Each record should be reproduced exactly.

----------------

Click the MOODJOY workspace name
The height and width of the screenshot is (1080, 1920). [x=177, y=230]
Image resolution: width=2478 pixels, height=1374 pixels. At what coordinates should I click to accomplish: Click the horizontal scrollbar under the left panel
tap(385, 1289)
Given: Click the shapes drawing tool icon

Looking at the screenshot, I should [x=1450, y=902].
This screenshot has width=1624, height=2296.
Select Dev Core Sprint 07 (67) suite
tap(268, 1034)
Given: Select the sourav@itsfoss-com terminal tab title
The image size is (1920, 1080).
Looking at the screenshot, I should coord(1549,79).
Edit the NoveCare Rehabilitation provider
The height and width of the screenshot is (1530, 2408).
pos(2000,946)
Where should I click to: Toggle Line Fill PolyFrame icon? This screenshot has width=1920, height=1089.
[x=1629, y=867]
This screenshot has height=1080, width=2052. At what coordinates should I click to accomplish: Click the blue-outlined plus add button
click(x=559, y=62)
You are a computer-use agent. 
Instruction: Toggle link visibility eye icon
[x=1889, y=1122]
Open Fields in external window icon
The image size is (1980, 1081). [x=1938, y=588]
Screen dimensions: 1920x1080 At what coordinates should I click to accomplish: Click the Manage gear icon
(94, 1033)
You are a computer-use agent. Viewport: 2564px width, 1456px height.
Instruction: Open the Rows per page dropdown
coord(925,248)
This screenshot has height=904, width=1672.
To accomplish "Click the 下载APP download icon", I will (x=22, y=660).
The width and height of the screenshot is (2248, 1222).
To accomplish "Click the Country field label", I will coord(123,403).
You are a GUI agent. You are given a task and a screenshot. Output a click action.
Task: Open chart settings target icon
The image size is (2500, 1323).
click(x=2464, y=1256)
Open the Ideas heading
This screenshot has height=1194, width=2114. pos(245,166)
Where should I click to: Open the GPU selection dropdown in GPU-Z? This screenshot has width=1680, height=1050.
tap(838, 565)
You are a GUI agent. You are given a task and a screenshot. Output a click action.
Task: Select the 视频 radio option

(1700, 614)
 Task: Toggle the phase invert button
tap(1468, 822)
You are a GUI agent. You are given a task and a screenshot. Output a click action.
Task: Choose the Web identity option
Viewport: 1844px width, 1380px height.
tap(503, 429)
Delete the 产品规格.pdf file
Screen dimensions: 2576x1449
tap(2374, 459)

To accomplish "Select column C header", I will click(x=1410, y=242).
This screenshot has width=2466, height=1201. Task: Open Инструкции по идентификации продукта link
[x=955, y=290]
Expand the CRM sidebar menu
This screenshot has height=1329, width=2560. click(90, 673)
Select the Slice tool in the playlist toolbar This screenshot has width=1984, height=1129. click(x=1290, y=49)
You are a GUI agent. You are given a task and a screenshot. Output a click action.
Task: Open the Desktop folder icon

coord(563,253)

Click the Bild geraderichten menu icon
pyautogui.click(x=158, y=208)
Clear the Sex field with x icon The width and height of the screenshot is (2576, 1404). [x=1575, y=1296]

----------------

__Answer to the problem__.
Click the MOODJOY workspace name
The height and width of the screenshot is (1080, 1920). [x=177, y=230]
Image resolution: width=2478 pixels, height=1374 pixels. At what coordinates should I click to accomplish: Click the horizontal scrollbar under the left panel
tap(385, 1289)
Given: Click the shapes drawing tool icon

Looking at the screenshot, I should [x=1450, y=902].
This screenshot has width=1624, height=2296.
Select Dev Core Sprint 07 (67) suite
tap(268, 1034)
Given: Select the sourav@itsfoss-com terminal tab title
The image size is (1920, 1080).
Looking at the screenshot, I should coord(1549,79).
Edit the NoveCare Rehabilitation provider
The height and width of the screenshot is (1530, 2408).
pos(2000,946)
Where should I click to: Toggle Line Fill PolyFrame icon? This screenshot has width=1920, height=1089.
[x=1629, y=867]
This screenshot has height=1080, width=2052. At what coordinates should I click to accomplish: Click the blue-outlined plus add button
click(x=559, y=62)
You are a computer-use agent. 
Instruction: Toggle link visibility eye icon
[x=1889, y=1122]
Open Fields in external window icon
The image size is (1980, 1081). [x=1938, y=588]
Screen dimensions: 1920x1080 At what coordinates should I click to accomplish: Click the Manage gear icon
(94, 1033)
You are a computer-use agent. Viewport: 2564px width, 1456px height.
Instruction: Open the Rows per page dropdown
coord(925,248)
This screenshot has height=904, width=1672.
To accomplish "Click the 下载APP download icon", I will (x=22, y=660).
The width and height of the screenshot is (2248, 1222).
To accomplish "Click the Country field label", I will coord(123,403).
You are a GUI agent. You are given a task and a screenshot. Output a click action.
Task: Open chart settings target icon
The image size is (2500, 1323).
click(x=2464, y=1256)
Open the Ideas heading
This screenshot has height=1194, width=2114. pos(245,166)
Where should I click to: Open the GPU selection dropdown in GPU-Z? This screenshot has width=1680, height=1050.
tap(838, 565)
You are a GUI agent. You are given a task and a screenshot. Output a click action.
Task: Select the 视频 radio option

(1700, 614)
 Task: Toggle the phase invert button
tap(1468, 822)
You are a GUI agent. You are given a task and a screenshot. Output a click action.
Task: Choose the Web identity option
Viewport: 1844px width, 1380px height.
tap(503, 429)
Delete the 产品规格.pdf file
Screen dimensions: 2576x1449
tap(2374, 459)

To accomplish "Select column C header", I will click(x=1410, y=242).
This screenshot has width=2466, height=1201. Task: Open Инструкции по идентификации продукта link
[x=955, y=290]
Expand the CRM sidebar menu
This screenshot has height=1329, width=2560. click(90, 673)
Select the Slice tool in the playlist toolbar This screenshot has width=1984, height=1129. click(x=1290, y=49)
You are a GUI agent. You are given a task and a screenshot. Output a click action.
Task: Open the Desktop folder icon

coord(563,253)

Click the Bild geraderichten menu icon
pyautogui.click(x=158, y=208)
Clear the Sex field with x icon The width and height of the screenshot is (2576, 1404). [x=1575, y=1296]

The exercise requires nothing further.